Work to be completed
Please update everything from the start of the listing down to the line containing "(x=147, y=325)" by replacing "GUI agent" with "interface agent", and give those lines back with nothing else changed.

[begin Extracted information]

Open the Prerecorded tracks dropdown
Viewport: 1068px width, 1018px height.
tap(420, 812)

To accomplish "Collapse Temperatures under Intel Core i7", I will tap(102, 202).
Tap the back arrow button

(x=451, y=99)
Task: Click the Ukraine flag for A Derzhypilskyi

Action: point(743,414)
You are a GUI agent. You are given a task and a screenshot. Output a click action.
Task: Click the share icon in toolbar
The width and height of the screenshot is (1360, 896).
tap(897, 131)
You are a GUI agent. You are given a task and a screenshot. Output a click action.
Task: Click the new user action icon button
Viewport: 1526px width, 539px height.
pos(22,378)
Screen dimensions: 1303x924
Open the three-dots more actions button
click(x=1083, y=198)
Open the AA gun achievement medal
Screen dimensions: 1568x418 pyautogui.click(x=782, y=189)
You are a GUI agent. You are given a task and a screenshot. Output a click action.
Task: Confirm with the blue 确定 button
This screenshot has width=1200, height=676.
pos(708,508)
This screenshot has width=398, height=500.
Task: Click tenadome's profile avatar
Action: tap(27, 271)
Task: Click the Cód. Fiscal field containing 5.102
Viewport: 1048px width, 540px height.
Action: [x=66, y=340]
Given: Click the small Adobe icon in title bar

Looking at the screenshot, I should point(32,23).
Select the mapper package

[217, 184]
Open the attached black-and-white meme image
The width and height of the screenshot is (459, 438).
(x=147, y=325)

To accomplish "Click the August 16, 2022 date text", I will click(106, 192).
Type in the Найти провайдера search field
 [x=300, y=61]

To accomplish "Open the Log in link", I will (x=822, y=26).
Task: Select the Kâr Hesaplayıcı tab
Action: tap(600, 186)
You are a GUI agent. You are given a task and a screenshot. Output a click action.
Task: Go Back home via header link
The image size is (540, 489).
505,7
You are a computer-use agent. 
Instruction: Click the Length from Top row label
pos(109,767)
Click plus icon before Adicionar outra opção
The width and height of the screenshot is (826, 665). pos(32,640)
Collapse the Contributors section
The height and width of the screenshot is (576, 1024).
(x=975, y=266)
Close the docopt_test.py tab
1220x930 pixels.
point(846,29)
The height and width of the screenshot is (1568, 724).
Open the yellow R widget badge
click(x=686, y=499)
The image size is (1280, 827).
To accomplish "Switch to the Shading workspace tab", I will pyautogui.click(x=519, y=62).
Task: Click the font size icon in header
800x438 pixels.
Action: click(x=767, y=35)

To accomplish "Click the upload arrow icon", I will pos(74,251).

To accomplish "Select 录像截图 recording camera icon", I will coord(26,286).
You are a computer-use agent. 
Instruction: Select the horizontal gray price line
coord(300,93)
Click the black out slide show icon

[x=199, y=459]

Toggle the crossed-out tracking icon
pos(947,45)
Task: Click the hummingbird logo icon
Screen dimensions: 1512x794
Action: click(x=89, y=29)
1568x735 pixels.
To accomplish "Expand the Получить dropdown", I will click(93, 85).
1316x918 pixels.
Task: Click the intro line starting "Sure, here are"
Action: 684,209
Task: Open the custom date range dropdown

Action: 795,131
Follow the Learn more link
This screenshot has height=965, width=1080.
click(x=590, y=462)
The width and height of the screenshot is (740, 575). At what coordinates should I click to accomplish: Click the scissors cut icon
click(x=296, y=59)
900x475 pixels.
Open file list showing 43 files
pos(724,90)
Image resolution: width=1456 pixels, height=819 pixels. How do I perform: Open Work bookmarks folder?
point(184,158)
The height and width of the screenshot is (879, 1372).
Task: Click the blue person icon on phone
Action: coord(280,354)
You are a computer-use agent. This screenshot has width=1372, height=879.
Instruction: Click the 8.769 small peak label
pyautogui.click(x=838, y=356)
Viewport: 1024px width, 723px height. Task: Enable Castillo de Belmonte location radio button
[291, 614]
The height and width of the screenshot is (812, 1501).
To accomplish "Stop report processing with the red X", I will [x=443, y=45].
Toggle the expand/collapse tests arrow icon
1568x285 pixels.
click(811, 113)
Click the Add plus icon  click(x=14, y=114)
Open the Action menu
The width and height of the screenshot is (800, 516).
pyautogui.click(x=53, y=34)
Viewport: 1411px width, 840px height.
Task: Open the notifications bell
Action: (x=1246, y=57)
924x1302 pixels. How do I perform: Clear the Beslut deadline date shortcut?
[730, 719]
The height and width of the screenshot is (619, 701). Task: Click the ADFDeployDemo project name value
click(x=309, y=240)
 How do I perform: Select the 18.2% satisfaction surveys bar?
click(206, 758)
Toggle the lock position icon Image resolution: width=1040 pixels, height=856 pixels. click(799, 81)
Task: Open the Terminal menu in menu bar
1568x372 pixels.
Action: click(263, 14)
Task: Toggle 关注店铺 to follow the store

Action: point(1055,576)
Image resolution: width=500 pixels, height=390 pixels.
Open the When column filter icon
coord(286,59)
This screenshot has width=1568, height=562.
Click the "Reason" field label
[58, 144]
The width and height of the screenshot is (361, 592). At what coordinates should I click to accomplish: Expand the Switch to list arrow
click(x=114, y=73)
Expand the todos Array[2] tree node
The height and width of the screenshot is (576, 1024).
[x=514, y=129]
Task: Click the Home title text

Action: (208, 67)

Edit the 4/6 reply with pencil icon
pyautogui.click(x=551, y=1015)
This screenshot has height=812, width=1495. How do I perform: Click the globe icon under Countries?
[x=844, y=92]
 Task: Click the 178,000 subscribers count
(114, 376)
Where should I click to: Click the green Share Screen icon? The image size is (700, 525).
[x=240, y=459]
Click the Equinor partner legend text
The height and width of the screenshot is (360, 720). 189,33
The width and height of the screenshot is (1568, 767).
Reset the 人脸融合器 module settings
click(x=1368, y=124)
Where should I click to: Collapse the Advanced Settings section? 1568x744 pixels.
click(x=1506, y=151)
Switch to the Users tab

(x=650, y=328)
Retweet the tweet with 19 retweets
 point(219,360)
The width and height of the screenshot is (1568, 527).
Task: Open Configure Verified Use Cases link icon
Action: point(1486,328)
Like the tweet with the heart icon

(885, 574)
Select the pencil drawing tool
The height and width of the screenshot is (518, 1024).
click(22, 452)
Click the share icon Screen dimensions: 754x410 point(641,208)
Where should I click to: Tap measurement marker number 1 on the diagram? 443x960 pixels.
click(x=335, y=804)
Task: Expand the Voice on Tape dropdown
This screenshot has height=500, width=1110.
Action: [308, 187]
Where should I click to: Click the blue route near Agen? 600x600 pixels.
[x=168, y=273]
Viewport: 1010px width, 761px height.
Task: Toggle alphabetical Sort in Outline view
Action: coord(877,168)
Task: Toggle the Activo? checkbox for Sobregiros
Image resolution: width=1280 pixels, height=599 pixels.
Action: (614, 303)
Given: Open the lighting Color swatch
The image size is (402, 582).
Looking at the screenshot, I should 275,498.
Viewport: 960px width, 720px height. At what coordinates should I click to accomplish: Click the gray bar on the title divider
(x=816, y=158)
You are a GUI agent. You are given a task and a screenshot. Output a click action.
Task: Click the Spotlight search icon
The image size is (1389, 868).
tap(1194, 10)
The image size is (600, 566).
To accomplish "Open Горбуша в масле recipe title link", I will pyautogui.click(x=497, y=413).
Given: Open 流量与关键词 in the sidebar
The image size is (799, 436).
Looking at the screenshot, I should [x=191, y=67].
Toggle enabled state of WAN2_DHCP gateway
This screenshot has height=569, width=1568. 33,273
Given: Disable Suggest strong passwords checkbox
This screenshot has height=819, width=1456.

[end Extracted information]

Final result
Open the Prerecorded tracks dropdown
Viewport: 1068px width, 1018px height.
tap(420, 812)

To accomplish "Collapse Temperatures under Intel Core i7", I will tap(102, 202).
Tap the back arrow button

(x=451, y=99)
Task: Click the Ukraine flag for A Derzhypilskyi

Action: point(743,414)
You are a interface agent. You are given a task and a screenshot. Output a click action.
Task: Click the share icon in toolbar
The width and height of the screenshot is (1360, 896).
tap(897, 131)
You are a interface agent. You are given a task and a screenshot. Output a click action.
Task: Click the new user action icon button
Viewport: 1526px width, 539px height.
pos(22,378)
Screen dimensions: 1303x924
Open the three-dots more actions button
click(x=1083, y=198)
Open the AA gun achievement medal
Screen dimensions: 1568x418 pyautogui.click(x=782, y=189)
You are a interface agent. You are given a task and a screenshot. Output a click action.
Task: Confirm with the blue 确定 button
This screenshot has width=1200, height=676.
pos(708,508)
This screenshot has width=398, height=500.
Task: Click tenadome's profile avatar
Action: tap(27, 271)
Task: Click the Cód. Fiscal field containing 5.102
Viewport: 1048px width, 540px height.
Action: [x=66, y=340]
Given: Click the small Adobe icon in title bar

Looking at the screenshot, I should point(32,23).
Select the mapper package

[217, 184]
Open the attached black-and-white meme image
The width and height of the screenshot is (459, 438).
(x=147, y=325)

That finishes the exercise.